On Sunday, National Public Radio’s Eliza Barclay published a story on San Quentin’s “Insight Garden Program”; an initiative that trains inmates in horticulture and landscaping as well as providing a modicum of reentry support upon release.  The results have been laudable:  according to the program administrators, only 10 percent of program participants return to prison versus 70 percent of the California prison population as a whole.

How can this be?  Could the panacea to all crime been right under our noses (er, feet)?  Unlikely.

Apples and Oranges: California’s three year return-to-prison rate (63.7 percent in 2012) includes ALL inmates released from a facility during the 2007-2008 fiscal year.  This would range from the chronic jaywalker to the serial armed robber, and contain the vast distribution of risk factors this population holds.  It is highly likely that inmates who already demonstrate a modicum of pro-social beliefs and personality traits will self-select into the gardening program while those who are high risk, criminogenically speaking, will pass on the opportunity or not qualify to participate.

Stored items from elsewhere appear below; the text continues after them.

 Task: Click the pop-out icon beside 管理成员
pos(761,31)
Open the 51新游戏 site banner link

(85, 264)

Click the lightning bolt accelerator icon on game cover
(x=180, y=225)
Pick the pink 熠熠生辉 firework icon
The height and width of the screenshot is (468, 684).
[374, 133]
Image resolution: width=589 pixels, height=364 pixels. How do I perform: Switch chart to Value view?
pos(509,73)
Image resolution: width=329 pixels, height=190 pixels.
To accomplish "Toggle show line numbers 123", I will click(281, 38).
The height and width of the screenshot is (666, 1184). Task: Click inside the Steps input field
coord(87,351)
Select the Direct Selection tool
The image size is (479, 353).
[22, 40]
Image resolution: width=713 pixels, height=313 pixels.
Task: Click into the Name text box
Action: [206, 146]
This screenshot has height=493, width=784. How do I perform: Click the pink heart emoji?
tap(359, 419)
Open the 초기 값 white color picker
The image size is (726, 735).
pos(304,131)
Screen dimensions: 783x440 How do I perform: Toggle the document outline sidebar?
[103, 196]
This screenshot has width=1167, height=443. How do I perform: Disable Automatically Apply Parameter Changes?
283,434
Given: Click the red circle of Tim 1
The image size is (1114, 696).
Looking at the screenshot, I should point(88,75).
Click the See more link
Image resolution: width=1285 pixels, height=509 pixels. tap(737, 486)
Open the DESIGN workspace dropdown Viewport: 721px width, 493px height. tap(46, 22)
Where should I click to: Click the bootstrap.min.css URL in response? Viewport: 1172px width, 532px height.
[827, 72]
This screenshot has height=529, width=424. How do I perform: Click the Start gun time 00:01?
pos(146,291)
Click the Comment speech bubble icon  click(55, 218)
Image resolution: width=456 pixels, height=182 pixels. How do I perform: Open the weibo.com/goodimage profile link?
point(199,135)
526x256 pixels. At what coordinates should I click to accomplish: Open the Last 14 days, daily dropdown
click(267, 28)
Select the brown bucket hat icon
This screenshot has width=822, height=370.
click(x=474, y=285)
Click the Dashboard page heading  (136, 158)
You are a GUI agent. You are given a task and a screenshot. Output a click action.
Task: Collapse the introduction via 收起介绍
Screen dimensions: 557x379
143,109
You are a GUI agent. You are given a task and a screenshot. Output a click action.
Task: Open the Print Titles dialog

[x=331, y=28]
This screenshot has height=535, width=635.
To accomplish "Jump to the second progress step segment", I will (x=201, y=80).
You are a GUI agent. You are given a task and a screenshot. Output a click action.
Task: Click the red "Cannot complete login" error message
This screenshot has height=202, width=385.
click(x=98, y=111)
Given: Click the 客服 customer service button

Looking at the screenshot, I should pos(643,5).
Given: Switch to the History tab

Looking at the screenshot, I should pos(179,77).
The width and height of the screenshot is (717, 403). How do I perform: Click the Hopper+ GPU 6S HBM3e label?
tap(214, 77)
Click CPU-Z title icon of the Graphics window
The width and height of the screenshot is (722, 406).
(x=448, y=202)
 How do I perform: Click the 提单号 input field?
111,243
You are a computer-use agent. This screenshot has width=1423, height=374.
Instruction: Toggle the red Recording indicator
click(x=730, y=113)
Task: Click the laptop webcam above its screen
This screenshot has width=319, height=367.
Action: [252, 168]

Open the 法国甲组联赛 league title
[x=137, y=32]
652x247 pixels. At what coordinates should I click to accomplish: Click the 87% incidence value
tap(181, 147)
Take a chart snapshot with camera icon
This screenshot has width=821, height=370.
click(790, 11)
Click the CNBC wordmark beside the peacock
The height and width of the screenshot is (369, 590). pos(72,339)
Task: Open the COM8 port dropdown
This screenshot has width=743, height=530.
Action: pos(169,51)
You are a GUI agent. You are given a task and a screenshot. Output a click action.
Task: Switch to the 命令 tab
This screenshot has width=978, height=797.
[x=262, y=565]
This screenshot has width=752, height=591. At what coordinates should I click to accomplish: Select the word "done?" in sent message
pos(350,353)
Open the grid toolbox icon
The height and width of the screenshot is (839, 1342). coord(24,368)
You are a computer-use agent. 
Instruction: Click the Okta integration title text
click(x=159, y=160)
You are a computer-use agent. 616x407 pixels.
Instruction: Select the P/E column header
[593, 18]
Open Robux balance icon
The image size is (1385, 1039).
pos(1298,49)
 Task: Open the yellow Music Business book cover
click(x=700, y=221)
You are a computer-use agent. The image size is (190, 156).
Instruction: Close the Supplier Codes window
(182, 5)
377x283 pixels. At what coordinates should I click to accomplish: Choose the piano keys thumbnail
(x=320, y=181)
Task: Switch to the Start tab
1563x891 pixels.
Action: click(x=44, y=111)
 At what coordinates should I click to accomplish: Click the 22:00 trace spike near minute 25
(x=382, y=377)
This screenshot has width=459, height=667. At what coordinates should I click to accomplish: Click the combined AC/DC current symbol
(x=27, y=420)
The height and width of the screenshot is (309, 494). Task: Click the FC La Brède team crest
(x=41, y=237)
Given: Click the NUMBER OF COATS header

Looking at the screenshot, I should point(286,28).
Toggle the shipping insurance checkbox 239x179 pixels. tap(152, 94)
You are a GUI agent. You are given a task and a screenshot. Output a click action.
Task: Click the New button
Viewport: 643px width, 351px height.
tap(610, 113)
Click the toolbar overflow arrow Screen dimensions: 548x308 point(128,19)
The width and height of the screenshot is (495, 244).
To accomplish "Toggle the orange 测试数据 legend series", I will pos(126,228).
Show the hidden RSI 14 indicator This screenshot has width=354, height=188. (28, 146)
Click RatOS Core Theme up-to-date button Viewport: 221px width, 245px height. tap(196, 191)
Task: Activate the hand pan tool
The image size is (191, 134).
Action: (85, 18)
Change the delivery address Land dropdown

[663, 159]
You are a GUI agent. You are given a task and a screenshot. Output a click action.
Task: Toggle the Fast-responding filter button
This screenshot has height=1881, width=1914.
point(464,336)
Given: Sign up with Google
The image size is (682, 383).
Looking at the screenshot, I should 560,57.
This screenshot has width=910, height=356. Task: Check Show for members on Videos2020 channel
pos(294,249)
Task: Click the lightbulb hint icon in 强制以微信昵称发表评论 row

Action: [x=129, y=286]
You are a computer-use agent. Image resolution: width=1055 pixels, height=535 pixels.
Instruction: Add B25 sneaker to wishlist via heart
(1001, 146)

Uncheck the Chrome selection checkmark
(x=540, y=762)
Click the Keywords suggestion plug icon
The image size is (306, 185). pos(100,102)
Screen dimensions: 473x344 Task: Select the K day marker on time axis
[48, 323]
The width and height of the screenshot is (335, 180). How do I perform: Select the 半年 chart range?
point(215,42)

“Black Box” Rehabilitation:  The program has not been rigorously evaluated.  The director’s graduate thesis, the only scholarly work on this program, relies heavily on qualitative data gathered through interviews with various stakeholders.  While this serves as a good initial step, quantitative data must me gathered on those who participate and those who do not and, if similar enough to consider a comparison group, recidivism rates contrasted.

Perhaps gardening does clarify the inmate’s relation with the greater world and engenders a sense of responsibility.  It may even reduce the inmate’s antisocial rationalizations of his behavior, leading him to rationally consider the outcomes of future deviant actions before they are committed.  However, barring proper process evaluation, this claim is untenable.

Idealistic Goals, Unproven Results:  The operant theory behind this program is that the inmate’s criminality is mitigated through their connection to nature.  This is a common theme, extending back as far as Jeffersonian ideals of an agrarian society.  Unfortunately, this simply is not the case.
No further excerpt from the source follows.